Everything was so monotonous here. The line of it broken only by the random cacti or rock formation. Everything was brown and flat and lifeless. And the horizon always seemed so far away. It was not the sort of place people lived. It seemed like everyone was just passing through to somewhere else. Somewhere better. Greener, maybe. Definitely more welcoming. This landscape was just so hostile, sterile, dead.
There were communities that had huddled together here. Ali and her husband would never leave. And Nora and Rob were here for good. They had somehow sunk their roots into the dry, cracked, and inhospitable soil and made this place a home.
But Beth had no roots, nothing to hold her to this place. And she knew that soon enough the desert wind would take her up and carry her away.
The trucker stood up took one last long gulp of coffee, touched his two fingers to his cap, a solemn farewell salute that struck Beth oddly-old fashioned and yet somehow appropriate.
Ali yawned as she looked at the clock. "Lord, I cannot believe that it is only 9:30. It's going to be one hell of a long night."
"As opposed to every other night here?" Beth smiled.
"Too true.
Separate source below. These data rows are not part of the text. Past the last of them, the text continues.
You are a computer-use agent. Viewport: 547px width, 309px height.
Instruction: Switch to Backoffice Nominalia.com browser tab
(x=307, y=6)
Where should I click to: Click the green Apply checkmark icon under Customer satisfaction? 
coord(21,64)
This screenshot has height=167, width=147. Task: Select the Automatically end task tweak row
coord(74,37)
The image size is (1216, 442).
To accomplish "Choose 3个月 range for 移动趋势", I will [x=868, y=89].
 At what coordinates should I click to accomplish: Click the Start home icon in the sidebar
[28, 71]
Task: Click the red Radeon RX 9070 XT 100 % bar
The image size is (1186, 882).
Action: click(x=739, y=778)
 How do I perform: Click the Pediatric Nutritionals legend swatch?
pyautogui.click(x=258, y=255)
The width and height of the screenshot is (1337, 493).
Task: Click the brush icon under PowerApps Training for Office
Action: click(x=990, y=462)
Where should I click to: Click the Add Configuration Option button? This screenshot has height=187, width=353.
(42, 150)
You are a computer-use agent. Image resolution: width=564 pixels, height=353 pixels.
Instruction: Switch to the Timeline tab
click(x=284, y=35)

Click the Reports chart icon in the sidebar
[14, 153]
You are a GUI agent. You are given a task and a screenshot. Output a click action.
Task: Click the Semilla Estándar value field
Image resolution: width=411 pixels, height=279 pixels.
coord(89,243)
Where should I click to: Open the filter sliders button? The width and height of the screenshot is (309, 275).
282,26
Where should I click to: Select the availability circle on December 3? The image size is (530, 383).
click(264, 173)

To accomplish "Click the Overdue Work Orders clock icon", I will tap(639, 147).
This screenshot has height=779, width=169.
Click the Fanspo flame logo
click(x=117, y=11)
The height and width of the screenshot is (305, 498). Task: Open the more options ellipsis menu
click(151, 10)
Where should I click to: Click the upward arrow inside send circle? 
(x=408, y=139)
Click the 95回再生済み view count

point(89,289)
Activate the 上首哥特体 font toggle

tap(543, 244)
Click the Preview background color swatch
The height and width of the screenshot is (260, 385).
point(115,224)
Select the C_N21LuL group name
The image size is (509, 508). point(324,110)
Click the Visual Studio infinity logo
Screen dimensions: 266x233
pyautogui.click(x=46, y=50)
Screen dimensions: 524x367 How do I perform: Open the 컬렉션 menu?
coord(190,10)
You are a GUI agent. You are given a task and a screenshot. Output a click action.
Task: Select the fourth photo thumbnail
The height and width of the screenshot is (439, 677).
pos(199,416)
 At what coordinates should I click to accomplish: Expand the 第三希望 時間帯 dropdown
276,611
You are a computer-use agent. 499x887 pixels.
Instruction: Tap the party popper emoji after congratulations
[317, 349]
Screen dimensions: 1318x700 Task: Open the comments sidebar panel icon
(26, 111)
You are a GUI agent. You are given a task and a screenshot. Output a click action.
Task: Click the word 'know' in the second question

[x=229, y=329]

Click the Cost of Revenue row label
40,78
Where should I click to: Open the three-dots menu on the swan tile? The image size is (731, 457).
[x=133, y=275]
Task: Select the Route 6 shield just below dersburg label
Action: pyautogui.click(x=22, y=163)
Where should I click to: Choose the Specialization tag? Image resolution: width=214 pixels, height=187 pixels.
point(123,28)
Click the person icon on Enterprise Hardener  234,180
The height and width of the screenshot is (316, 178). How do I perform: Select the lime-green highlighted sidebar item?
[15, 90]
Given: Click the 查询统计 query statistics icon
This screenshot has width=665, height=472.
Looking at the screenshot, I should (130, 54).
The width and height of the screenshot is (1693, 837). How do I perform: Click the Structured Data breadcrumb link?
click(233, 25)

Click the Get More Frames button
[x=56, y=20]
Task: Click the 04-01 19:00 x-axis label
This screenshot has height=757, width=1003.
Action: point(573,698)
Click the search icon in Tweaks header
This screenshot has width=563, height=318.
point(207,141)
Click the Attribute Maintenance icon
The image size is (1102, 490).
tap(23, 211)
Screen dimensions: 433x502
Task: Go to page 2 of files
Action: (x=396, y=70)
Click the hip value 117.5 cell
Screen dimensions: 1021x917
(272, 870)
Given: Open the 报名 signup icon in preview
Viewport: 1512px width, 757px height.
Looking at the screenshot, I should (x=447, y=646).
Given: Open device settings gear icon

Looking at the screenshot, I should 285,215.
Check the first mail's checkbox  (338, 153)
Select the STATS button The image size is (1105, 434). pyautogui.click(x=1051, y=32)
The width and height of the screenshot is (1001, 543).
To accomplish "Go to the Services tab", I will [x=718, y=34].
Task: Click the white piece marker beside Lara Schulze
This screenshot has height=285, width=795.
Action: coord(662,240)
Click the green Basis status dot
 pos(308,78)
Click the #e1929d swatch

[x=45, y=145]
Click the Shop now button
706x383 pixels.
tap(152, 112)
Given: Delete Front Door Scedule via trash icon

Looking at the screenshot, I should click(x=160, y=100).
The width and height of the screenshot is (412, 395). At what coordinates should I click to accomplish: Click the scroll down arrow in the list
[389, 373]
I don't know why Russ even bothers keeping this place open like this. Doesn't make much sense, if you ask me."
Ali had a point. They never served many customers after nine. But Beth had worked in an enough places like this to know what Russ was thinking. There wasn't anyplace to stop for miles around the diner, and he was counting on the fact that the few drivers who were driving on the old highway would be drawn in by the neon red of the open sign and the promise of a burger and pie and a cup of coffee. It must be working, because Russ didn't seem eager to change the way things were being done.
It didn't bother her. (She was kinda built to be a night owl.)
But she did feel bad for Ali, who went home slept for four hours and then had to be up with her kids by the time their father left for work. She would sneak in a nap when she put the baby down while the older kids were in kindergarten and pre-school. But Dean was sleeping more during the night and less during his mid day naps and it was starting wear on Ali. Her usually thin face was looking especially pinched and the circles under her eyes especially dark.
"You've still have the sleeping bag in your car?" Beth asked the other woman.
Ali looked down guilty. "Yeah. Sure. But I couldn't do that to you again, Beth. It's not fair."
Beth smiled. "Sure it is. You go home to star in the kiddycapades, and I go home to my own snoozapalooza. It's totally fair."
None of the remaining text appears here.